** SUPPLIED INFORMATION follows **

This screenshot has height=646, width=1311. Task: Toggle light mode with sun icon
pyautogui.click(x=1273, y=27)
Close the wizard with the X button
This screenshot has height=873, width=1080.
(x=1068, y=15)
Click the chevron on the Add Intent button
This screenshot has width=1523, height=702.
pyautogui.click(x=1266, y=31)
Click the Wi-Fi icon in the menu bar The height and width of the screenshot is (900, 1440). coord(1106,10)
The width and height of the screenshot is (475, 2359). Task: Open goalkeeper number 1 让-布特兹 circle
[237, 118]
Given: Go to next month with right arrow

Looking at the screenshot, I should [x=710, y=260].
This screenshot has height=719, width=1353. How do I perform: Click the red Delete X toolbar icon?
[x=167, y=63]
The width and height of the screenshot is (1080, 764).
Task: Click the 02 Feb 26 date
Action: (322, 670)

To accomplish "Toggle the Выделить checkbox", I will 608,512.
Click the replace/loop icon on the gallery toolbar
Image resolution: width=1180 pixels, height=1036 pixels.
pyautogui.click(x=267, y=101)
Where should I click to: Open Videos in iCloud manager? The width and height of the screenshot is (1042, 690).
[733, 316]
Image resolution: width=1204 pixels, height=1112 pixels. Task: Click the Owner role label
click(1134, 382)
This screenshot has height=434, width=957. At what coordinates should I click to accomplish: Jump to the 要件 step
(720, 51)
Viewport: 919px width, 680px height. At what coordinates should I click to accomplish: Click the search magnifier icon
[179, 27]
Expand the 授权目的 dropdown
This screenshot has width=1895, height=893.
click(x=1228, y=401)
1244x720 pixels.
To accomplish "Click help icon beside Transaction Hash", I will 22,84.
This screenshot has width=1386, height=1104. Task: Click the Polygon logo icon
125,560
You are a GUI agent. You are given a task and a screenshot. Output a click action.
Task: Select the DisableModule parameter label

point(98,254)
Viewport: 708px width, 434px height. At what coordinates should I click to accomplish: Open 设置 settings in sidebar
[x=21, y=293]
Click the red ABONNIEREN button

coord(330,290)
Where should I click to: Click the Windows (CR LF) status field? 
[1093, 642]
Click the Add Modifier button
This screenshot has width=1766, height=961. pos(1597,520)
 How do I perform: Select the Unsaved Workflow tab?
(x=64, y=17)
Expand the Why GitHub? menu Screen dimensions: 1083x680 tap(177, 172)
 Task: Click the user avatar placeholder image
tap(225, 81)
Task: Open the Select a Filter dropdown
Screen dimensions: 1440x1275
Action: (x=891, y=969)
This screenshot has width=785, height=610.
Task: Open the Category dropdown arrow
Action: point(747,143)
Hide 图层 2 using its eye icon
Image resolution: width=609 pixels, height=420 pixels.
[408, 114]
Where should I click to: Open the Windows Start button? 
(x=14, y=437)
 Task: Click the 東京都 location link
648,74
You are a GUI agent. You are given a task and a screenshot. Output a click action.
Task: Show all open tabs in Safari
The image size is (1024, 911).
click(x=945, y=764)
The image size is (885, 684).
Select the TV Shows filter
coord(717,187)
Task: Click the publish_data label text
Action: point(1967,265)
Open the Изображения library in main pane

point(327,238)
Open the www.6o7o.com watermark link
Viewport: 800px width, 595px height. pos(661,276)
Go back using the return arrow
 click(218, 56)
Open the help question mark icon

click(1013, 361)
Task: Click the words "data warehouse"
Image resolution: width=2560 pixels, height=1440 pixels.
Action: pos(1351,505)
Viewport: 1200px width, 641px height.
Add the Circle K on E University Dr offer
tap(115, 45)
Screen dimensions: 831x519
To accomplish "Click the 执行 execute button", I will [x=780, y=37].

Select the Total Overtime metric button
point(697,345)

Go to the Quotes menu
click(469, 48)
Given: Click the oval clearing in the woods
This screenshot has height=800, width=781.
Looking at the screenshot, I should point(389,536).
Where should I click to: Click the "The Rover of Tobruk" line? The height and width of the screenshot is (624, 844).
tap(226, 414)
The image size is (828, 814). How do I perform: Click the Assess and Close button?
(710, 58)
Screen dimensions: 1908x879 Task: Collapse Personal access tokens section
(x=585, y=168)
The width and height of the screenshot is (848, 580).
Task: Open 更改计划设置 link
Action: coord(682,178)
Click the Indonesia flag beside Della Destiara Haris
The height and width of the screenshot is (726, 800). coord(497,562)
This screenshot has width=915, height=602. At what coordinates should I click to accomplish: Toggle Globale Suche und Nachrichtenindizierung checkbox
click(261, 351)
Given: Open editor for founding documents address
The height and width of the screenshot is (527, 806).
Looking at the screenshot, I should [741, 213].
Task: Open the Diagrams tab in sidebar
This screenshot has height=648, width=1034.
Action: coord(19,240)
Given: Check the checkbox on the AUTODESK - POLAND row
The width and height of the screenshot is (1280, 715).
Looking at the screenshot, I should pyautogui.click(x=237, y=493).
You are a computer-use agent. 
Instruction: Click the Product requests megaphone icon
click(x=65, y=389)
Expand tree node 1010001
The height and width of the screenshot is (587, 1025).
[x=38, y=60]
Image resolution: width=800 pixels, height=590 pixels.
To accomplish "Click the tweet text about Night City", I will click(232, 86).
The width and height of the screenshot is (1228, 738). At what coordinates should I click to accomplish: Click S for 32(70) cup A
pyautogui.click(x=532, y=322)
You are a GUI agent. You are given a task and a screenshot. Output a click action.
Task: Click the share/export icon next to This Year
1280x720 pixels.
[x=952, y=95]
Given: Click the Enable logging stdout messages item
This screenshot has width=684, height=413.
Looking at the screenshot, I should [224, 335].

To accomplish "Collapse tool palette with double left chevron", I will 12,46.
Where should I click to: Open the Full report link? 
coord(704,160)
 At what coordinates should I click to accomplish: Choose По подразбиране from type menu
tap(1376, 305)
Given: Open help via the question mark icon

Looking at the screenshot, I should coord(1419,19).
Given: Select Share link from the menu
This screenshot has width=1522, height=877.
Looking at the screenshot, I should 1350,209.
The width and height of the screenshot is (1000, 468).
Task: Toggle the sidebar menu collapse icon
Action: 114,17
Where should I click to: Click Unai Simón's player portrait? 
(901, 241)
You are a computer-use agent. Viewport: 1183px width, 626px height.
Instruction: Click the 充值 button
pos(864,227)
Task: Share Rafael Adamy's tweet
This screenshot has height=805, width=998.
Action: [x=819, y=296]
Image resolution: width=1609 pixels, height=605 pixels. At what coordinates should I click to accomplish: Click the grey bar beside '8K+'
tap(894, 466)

** End of SUPPLIED INFORMATION **

PROBLEM TO WORK ON:
All records above are to be printed exactly, with nothing omitted.

ANSWER SPACE:
This screenshot has height=646, width=1311. Task: Toggle light mode with sun icon
pyautogui.click(x=1273, y=27)
Close the wizard with the X button
This screenshot has height=873, width=1080.
(x=1068, y=15)
Click the chevron on the Add Intent button
This screenshot has width=1523, height=702.
pyautogui.click(x=1266, y=31)
Click the Wi-Fi icon in the menu bar The height and width of the screenshot is (900, 1440). coord(1106,10)
The width and height of the screenshot is (475, 2359). Task: Open goalkeeper number 1 让-布特兹 circle
[237, 118]
Given: Go to next month with right arrow

Looking at the screenshot, I should [x=710, y=260].
This screenshot has height=719, width=1353. How do I perform: Click the red Delete X toolbar icon?
[x=167, y=63]
The width and height of the screenshot is (1080, 764).
Task: Click the 02 Feb 26 date
Action: (322, 670)

To accomplish "Toggle the Выделить checkbox", I will 608,512.
Click the replace/loop icon on the gallery toolbar
Image resolution: width=1180 pixels, height=1036 pixels.
pyautogui.click(x=267, y=101)
Where should I click to: Open Videos in iCloud manager? The width and height of the screenshot is (1042, 690).
[733, 316]
Image resolution: width=1204 pixels, height=1112 pixels. Task: Click the Owner role label
click(1134, 382)
This screenshot has height=434, width=957. At what coordinates should I click to accomplish: Jump to the 要件 step
(720, 51)
Viewport: 919px width, 680px height. At what coordinates should I click to accomplish: Click the search magnifier icon
[179, 27]
Expand the 授权目的 dropdown
This screenshot has width=1895, height=893.
click(x=1228, y=401)
1244x720 pixels.
To accomplish "Click help icon beside Transaction Hash", I will 22,84.
This screenshot has width=1386, height=1104. Task: Click the Polygon logo icon
125,560
You are a GUI agent. You are given a task and a screenshot. Output a click action.
Task: Select the DisableModule parameter label

point(98,254)
Viewport: 708px width, 434px height. At what coordinates should I click to accomplish: Open 设置 settings in sidebar
[x=21, y=293]
Click the red ABONNIEREN button

coord(330,290)
Where should I click to: Click the Windows (CR LF) status field? 
[1093, 642]
Click the Add Modifier button
This screenshot has width=1766, height=961. pos(1597,520)
 How do I perform: Select the Unsaved Workflow tab?
(x=64, y=17)
Expand the Why GitHub? menu Screen dimensions: 1083x680 tap(177, 172)
 Task: Click the user avatar placeholder image
tap(225, 81)
Task: Open the Select a Filter dropdown
Screen dimensions: 1440x1275
Action: (x=891, y=969)
This screenshot has width=785, height=610.
Task: Open the Category dropdown arrow
Action: point(747,143)
Hide 图层 2 using its eye icon
Image resolution: width=609 pixels, height=420 pixels.
[408, 114]
Where should I click to: Open the Windows Start button? 
(x=14, y=437)
 Task: Click the 東京都 location link
648,74
You are a GUI agent. You are given a task and a screenshot. Output a click action.
Task: Show all open tabs in Safari
The image size is (1024, 911).
click(x=945, y=764)
The image size is (885, 684).
Select the TV Shows filter
coord(717,187)
Task: Click the publish_data label text
Action: point(1967,265)
Open the Изображения library in main pane

point(327,238)
Open the www.6o7o.com watermark link
Viewport: 800px width, 595px height. pos(661,276)
Go back using the return arrow
 click(218, 56)
Open the help question mark icon

click(1013, 361)
Task: Click the words "data warehouse"
Image resolution: width=2560 pixels, height=1440 pixels.
Action: pos(1351,505)
Viewport: 1200px width, 641px height.
Add the Circle K on E University Dr offer
tap(115, 45)
Screen dimensions: 831x519
To accomplish "Click the 执行 execute button", I will [x=780, y=37].

Select the Total Overtime metric button
point(697,345)

Go to the Quotes menu
click(469, 48)
Given: Click the oval clearing in the woods
This screenshot has height=800, width=781.
Looking at the screenshot, I should point(389,536).
Where should I click to: Click the "The Rover of Tobruk" line? The height and width of the screenshot is (624, 844).
tap(226, 414)
The image size is (828, 814). How do I perform: Click the Assess and Close button?
(710, 58)
Screen dimensions: 1908x879 Task: Collapse Personal access tokens section
(x=585, y=168)
The width and height of the screenshot is (848, 580).
Task: Open 更改计划设置 link
Action: coord(682,178)
Click the Indonesia flag beside Della Destiara Haris
The height and width of the screenshot is (726, 800). coord(497,562)
This screenshot has width=915, height=602. At what coordinates should I click to accomplish: Toggle Globale Suche und Nachrichtenindizierung checkbox
click(261, 351)
Given: Open editor for founding documents address
The height and width of the screenshot is (527, 806).
Looking at the screenshot, I should [741, 213].
Task: Open the Diagrams tab in sidebar
This screenshot has height=648, width=1034.
Action: coord(19,240)
Given: Check the checkbox on the AUTODESK - POLAND row
The width and height of the screenshot is (1280, 715).
Looking at the screenshot, I should pyautogui.click(x=237, y=493).
You are a computer-use agent. 
Instruction: Click the Product requests megaphone icon
click(x=65, y=389)
Expand tree node 1010001
The height and width of the screenshot is (587, 1025).
[x=38, y=60]
Image resolution: width=800 pixels, height=590 pixels.
To accomplish "Click the tweet text about Night City", I will click(232, 86).
The width and height of the screenshot is (1228, 738). At what coordinates should I click to accomplish: Click S for 32(70) cup A
pyautogui.click(x=532, y=322)
You are a GUI agent. You are given a task and a screenshot. Output a click action.
Task: Click the share/export icon next to This Year
1280x720 pixels.
[x=952, y=95]
Given: Click the Enable logging stdout messages item
This screenshot has width=684, height=413.
Looking at the screenshot, I should [224, 335].

To accomplish "Collapse tool palette with double left chevron", I will 12,46.
Where should I click to: Open the Full report link? 
coord(704,160)
 At what coordinates should I click to accomplish: Choose По подразбиране from type menu
tap(1376, 305)
Given: Open help via the question mark icon

Looking at the screenshot, I should coord(1419,19).
Given: Select Share link from the menu
This screenshot has width=1522, height=877.
Looking at the screenshot, I should 1350,209.
The width and height of the screenshot is (1000, 468).
Task: Toggle the sidebar menu collapse icon
Action: 114,17
Where should I click to: Click Unai Simón's player portrait? 
(901, 241)
You are a computer-use agent. Viewport: 1183px width, 626px height.
Instruction: Click the 充值 button
pos(864,227)
Task: Share Rafael Adamy's tweet
This screenshot has height=805, width=998.
Action: [x=819, y=296]
Image resolution: width=1609 pixels, height=605 pixels. At what coordinates should I click to accomplish: Click the grey bar beside '8K+'
tap(894, 466)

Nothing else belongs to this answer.